[The Lancashire Witches by William Harrison Ainsworth]@TWC D-Link book
The Lancashire Witches

CHAPTER II
2/13

By this time, the royalist soldiers were close at hand, and the features of their two leaders, John Braddyll and Richard Assheton, could be plainly distinguished, and their voices heard.
"'Tis he! 'tis the rebel abbot!" vociferated Braddyll, pressing forward.
"We were not misinformed.

He has been watching by the beacon.

The devil has delivered him into our hands." "Ho! ho!" laughed Demdike.
"Abbot no longer--'tis the Earl of Poverty you mean," responded Assheton.

"The villain shall be gibbeted on the spot where he has fired the beacon, as a warning to all traitors." "Ha, heretics!--ha, blasphemers!--I can at least avenge myself upon you," cried Paslew, striking spurs into his charger.
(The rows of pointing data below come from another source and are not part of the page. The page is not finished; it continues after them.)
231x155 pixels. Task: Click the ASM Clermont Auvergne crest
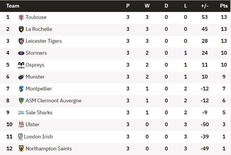coord(21,101)
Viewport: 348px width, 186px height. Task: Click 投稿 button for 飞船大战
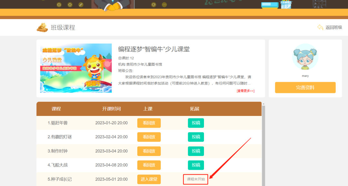click(x=196, y=165)
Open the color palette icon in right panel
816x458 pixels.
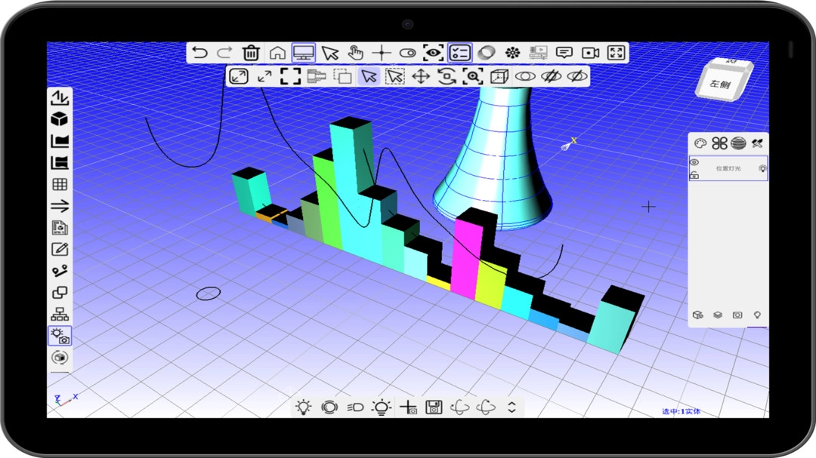click(700, 143)
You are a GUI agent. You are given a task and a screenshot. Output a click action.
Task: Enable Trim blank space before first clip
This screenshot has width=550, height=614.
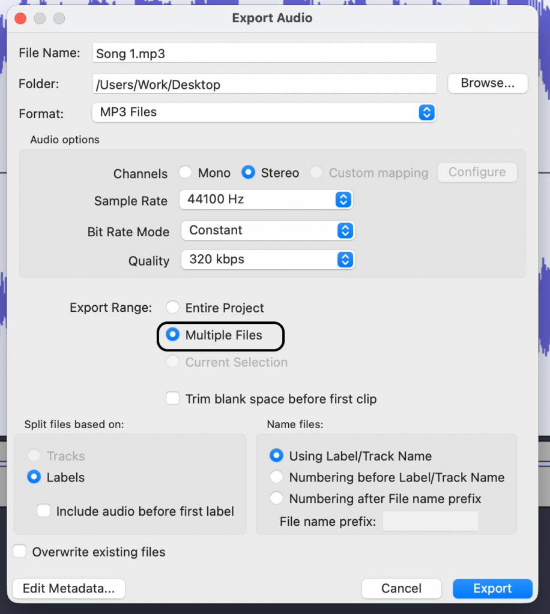pyautogui.click(x=173, y=399)
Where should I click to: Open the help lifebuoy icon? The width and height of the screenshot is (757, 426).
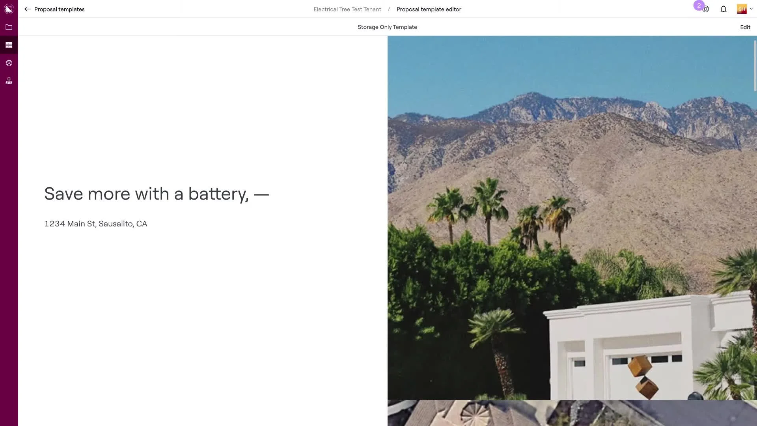pyautogui.click(x=706, y=9)
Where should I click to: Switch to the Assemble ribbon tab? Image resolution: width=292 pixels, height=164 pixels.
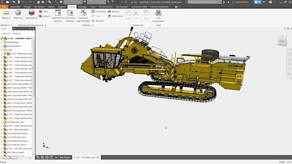15,7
But ere he could execute his purpose, Demdike had sprung backward, and, catching the bridle, restrained the animal by a powerful effort.
"Hold!" he cried, in a voice of thunder, "or you will share their fate." As the words were uttered, a dull, booming, subterranean sound was heard, and instantly afterwards, with a crash like thunder, the whole of the green circle beneath slipped off, and from a yawning rent under it burst forth with irresistible fury, a thick inky-coloured torrent, which, rising almost breast high, fell upon the devoted royalist soldiers, who were advancing right in its course.